Perhaps, if Kiriakou had been more like the former head of the Central Intelligence Agency’s (CIA) Counterterrorism Center and its former Deputy Director of Operations, Jose Rodriguez, and written a book like Hard Measures and gone on CBS’s “60 Minutes” to celebrate torture techniques that were used by the CIA, he would not be in this situation. Maybe if he had sadistically explained each of the techniques without batting an eye and sociopathically downplayed concerns about those techniques, he would not be without his home and career today.
As I wrote in a previous post on the record number of leaks prosecutions by the Obama administration, what makes selective prosecutions of people like Kiriakou incredibly appalling is the fact that nobody from the Bush administration has been put on trial for authorizing or legalizing methods of torture against prisoners in the “war on terror,” which is a war crime. No heads of banks on Wall Street, who were involved in perpetrating the 2008 economic collapse, have been put on trial. No officials involved in the warrantless wiretapping of Americans under Bush have been put on trial (they were granted retroactive immunity by Congress). The Justice Department has, instead, botched multiple prosecutions against individuals who allegedly committed bribery or other financial crimes and put its resources into investigating and prosecuting baseball pitcher Roger Clemens, former Democratic presidential candidate John Edwards, anyone involved in the selling and marketing of medical marijuana, WikiLeaks, Julian Assange, and anyone else connected to the media organization and whistleblowers.

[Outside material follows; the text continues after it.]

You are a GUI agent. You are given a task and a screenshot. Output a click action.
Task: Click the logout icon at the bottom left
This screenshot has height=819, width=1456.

There are instances where a leaks prosecution should be pursued. It is tough to see any reason why it would be excusable for a CIA agent to share details with the press on a covert sting operation involving an informant before that informant had safely completed the mission. That seems like a blatant crime. At the same time, intelligence employees should have free speech rights like other government employees to talk about government policies. If the Department of Agriculture can talk to reporters about farm subsidies, intelligence employees like Kiriakou should be able to openly discuss policies in the “war on terrorism” so long as they aren’t sharing classified information. The problem is the government has adopted a standard for censorship that involves preventing any conversation on any piece of information related to national security methods or techniques that could be deemed “sensitive,” especially when discussion invites scrutiny or embarrassment.
The result is government employees, who actually do believe in the agencies and institutions they work for (whether crimes or corruption is occurring), are forced out of their jobs. People who care about the effect and efficiency of policies and think they have a right to express concern and be listened to are condemned to a future where they may never be able to serve government again. That should be troubling to all American citizens because of the chilling effect that has on people working in agencies of government. Obviously, a culture of complacency, complicity and indifference to corruption develops. Refusals to address corruption because it could leak to the press and start a scandal occur. And, most importantly, people become tight-lipped and do not want to talk to reporters because, if the reporter isn’t a veteran journalist like David Sanger or has a wide audience like “60 Minutes,” they may lose opportunities to move up the ranks in government and even be fired.